AKP soğuk savaş sonrasının yarattığı bir konjonktürün partisidir. Bu konjonktürde radikal İslam’ın enerjisini boşaltması beklenen ılımlı İslami seçeneğin rol modelliği RTE önderliğinde TC’ye verilmişti.
Irak, Libya, Yemen ve birçok Afrika ülkesi başa çıkılması zor çatışmaların içine sürüklenirken Mısır’da askeriyenin ikinci bir kez iktidara el koyması zorunluluk oldu. Bu da yetmedi, Arap ülkelerine model olsun denilen TC’nin kendisi de onlara benzemeye başladı. Buna bir de Asya-Pasifik projesi eklenince, ABD açısından RTE’nin hiçbir “özgül” önemi kalmadı.
RTE, ABD politikalarındaki değişime ayak uyduramayınca da Obama tarafından beyzbol sopasıyla silkelendi. RTE bu durumda “halının altına süpürülmek” yerine bir salto mortale ile yeni konjonktüre geçmeyi deniyor. Bu amaçla da eski düşmanlarıyla çelişkilerini yumuşatmaya, onların enerjilerini Cemaat’in üzerine akıtmasını sağlamaya çalışıyor. Artık TSK da vesayetçi değil destekçi.

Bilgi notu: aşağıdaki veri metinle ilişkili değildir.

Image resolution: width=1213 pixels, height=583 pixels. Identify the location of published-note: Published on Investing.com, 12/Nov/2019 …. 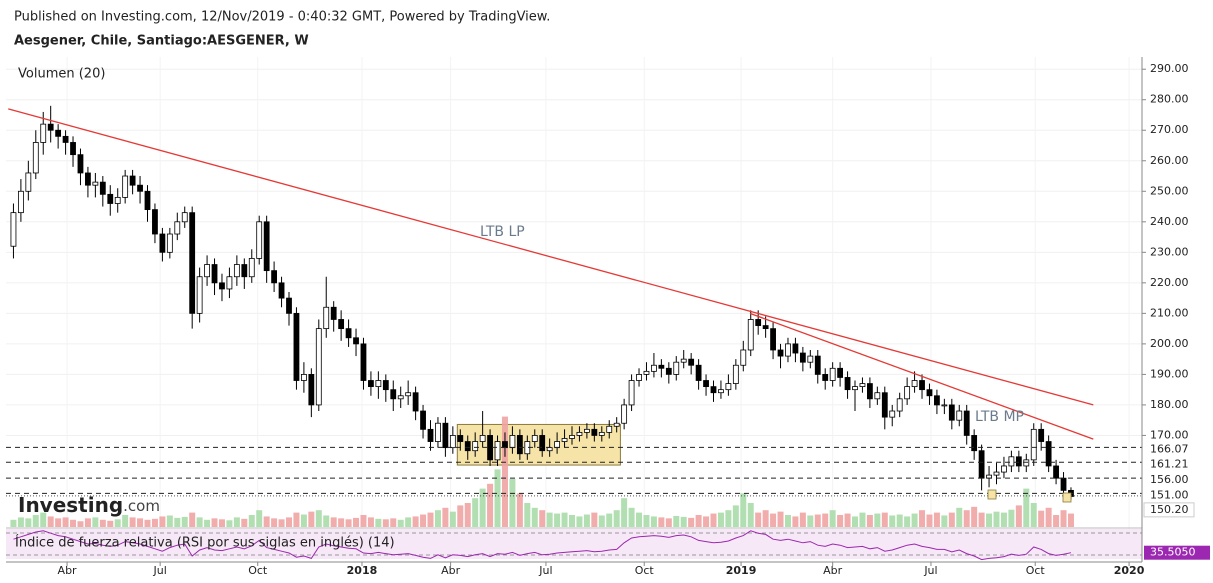
(282, 18).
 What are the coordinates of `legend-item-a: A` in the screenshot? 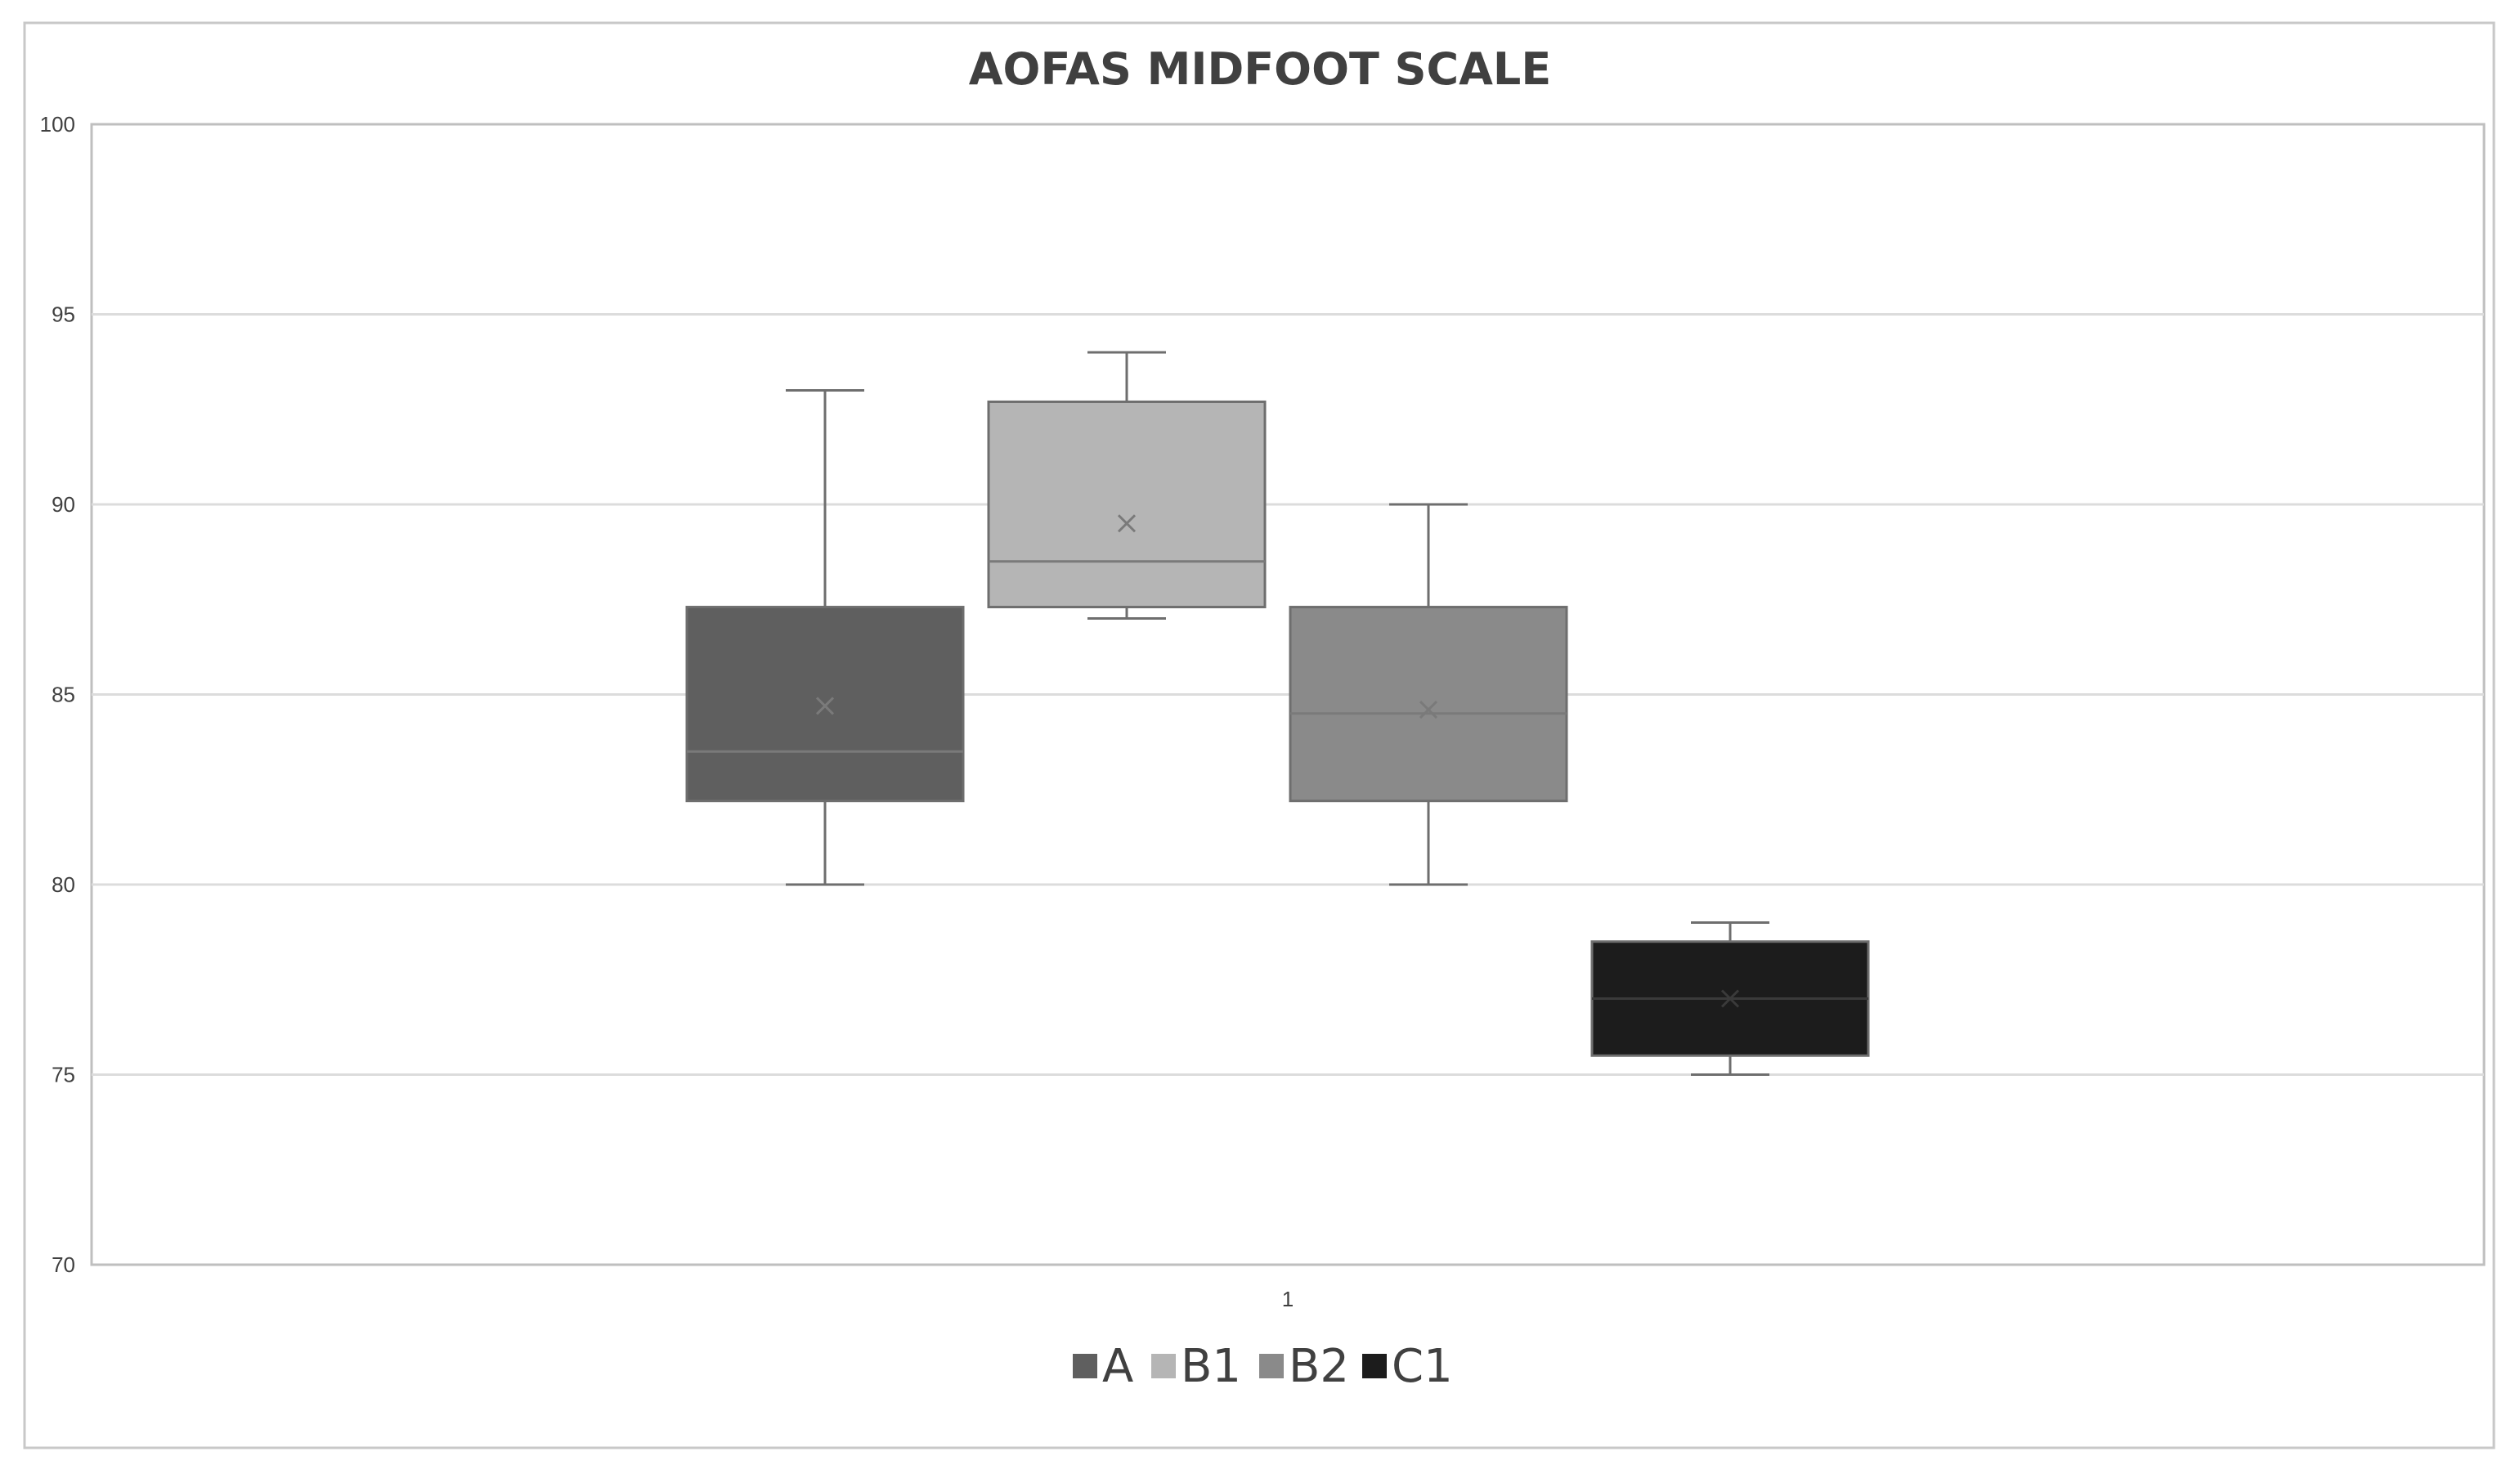 It's located at (1103, 1366).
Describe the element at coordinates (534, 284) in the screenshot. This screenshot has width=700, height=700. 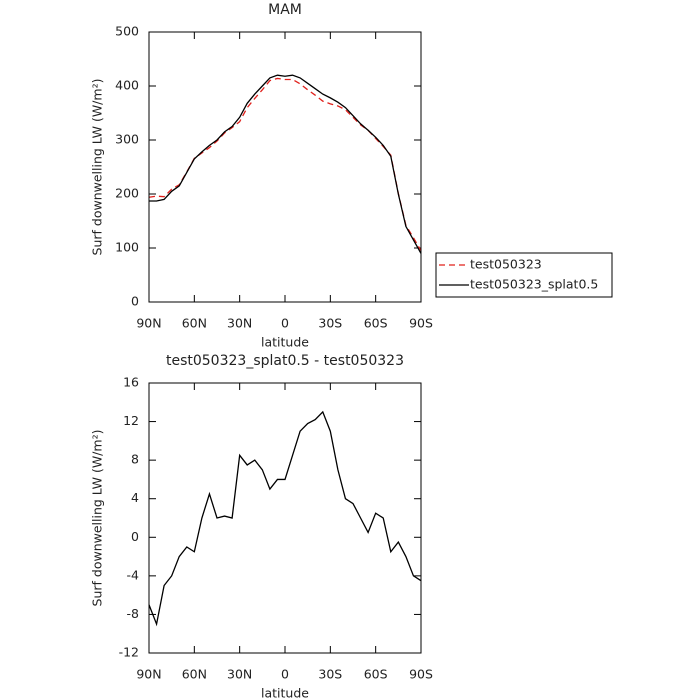
I see `legend-label: test050323_splat0.5` at that location.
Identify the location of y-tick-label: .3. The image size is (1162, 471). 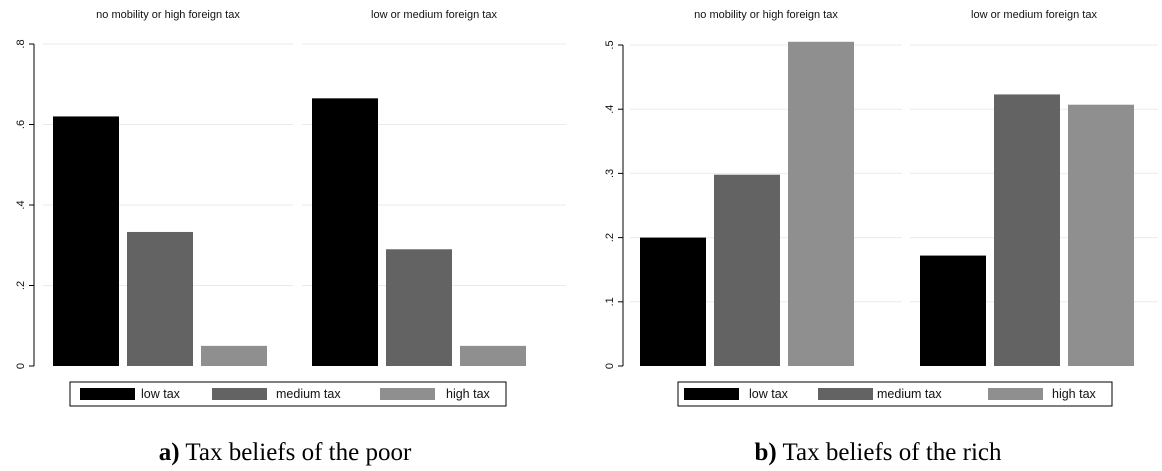
(610, 174).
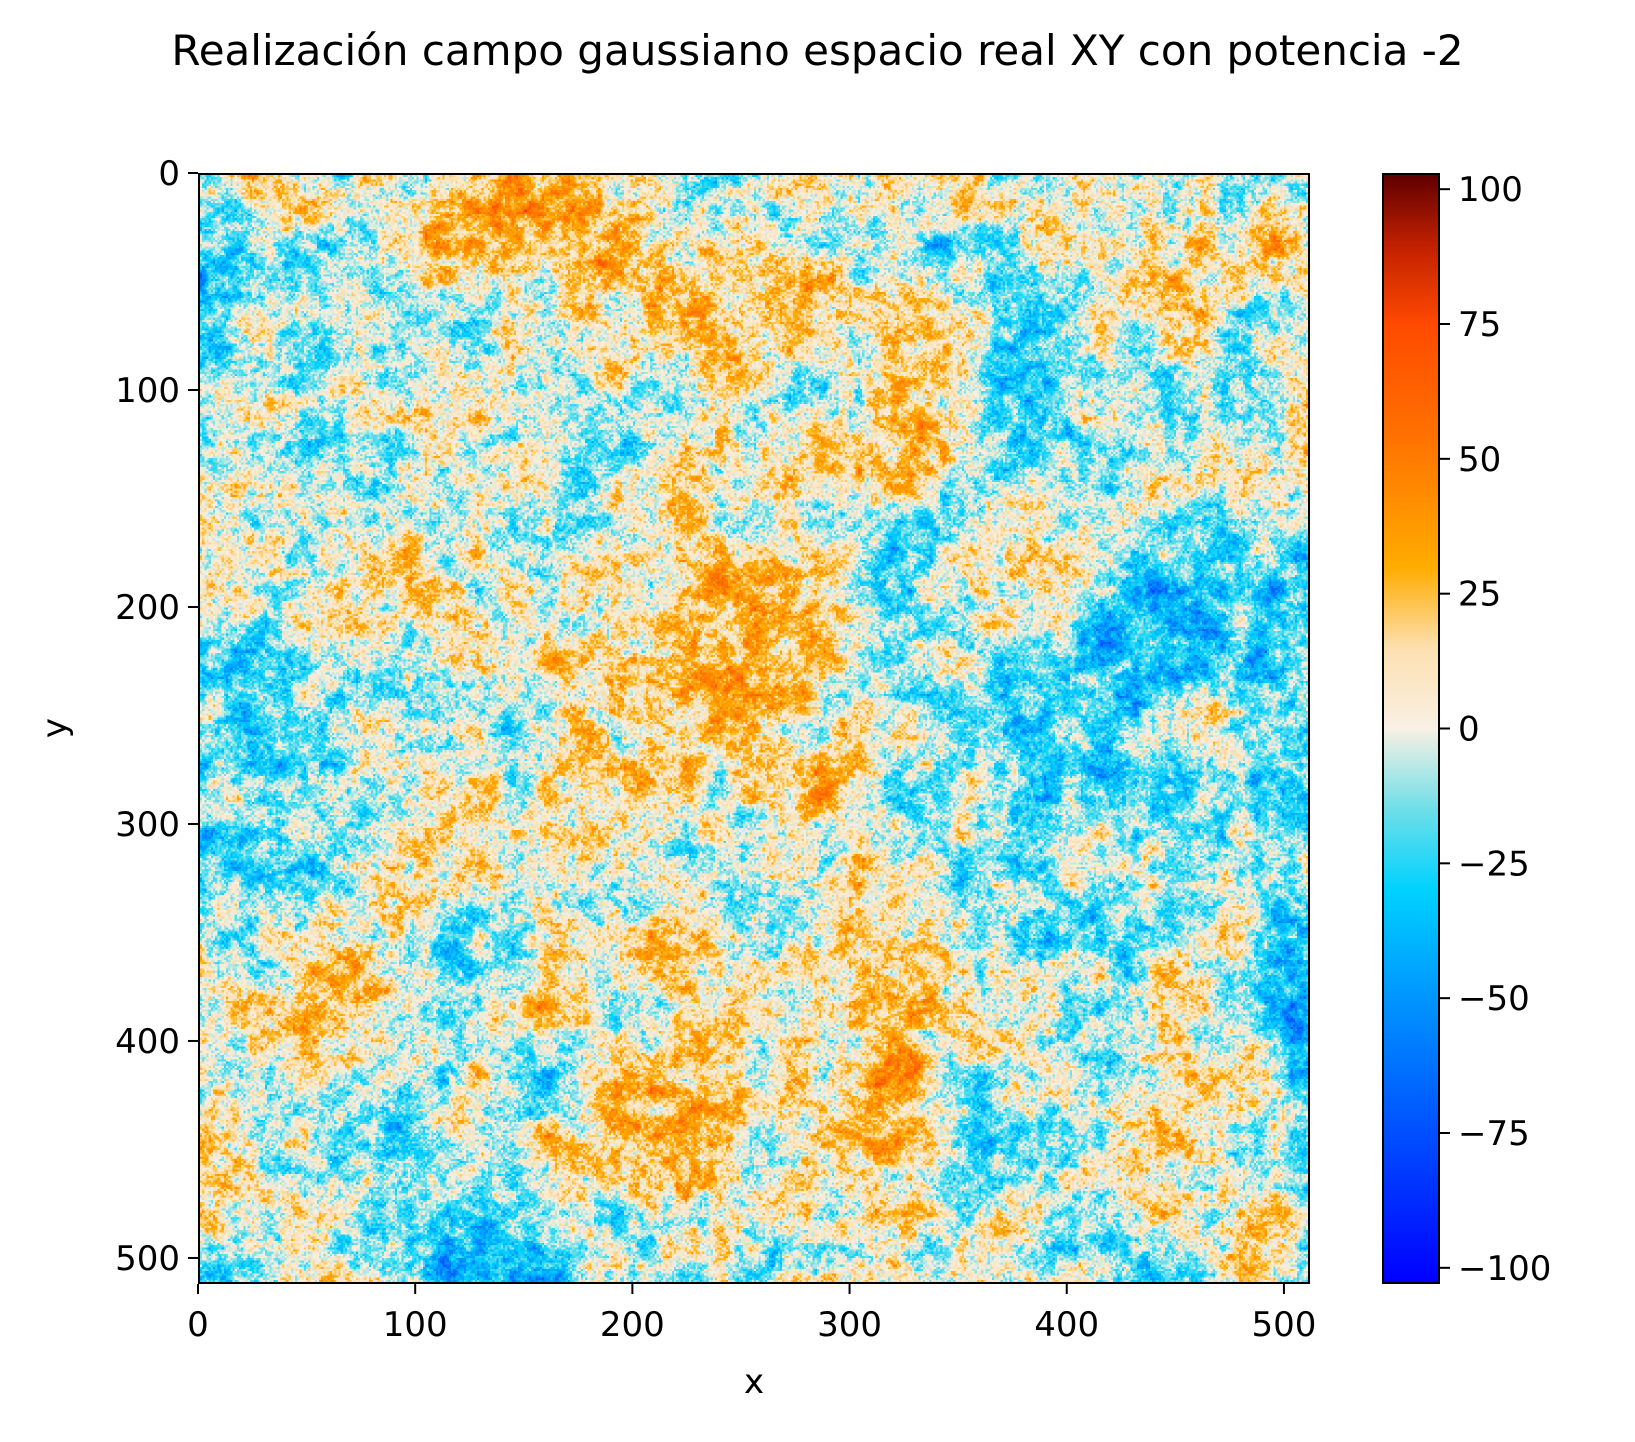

Özgürlük Hareketi en güçlü konumunda bulunuyor ve Haziran direnişiyle birlikte Gezi-Roboski hattında alternatif bir muhalefet çoktan ortaya çıktı. Onun için bu ortaklığın parçalanması ve Kürtlerin yatıştırılması, konjonktürü aşmanın vazgeçilmez şartını oluşturmaktadır. Bu amaçla göz boyayıcı adımlar atılmakta, barışın esas engelleyicisinin Cemaat olduğu ve şimdi de süreci engellemek için darbe yaptığı yalanına yaslanılmaktadır.
“Darbe” RTE’nin meşruiyet bahanesidir. Birlikte soygun yapan çetenin elemanları ganimeti paylaşırken kavgaya tutuştular; hepsi bu! Askeriye ve istihbarat hükümetin yanındayken yargının ve polisin hükümeti deviremeyeceğini RTE’nin emniyet ve yargıdaki müdahaleleri gösterdi. Bir darbe varsa bu RTE’nin zaten ayak bağı olarak gördüğü kuvvetler ayrılığı prensibine indirdiği darbedir.
Malum; güce dayanmayan yargı zavallıdır!
RTE’nin takla atarken boynunu kırması AKP’nin yeni bir iktidar çıkarmasını engellemez ve olan bitenin sonucu yeni iktidar kendini demokrasiye ve barışa daha muhtaç bir durumda hisseder.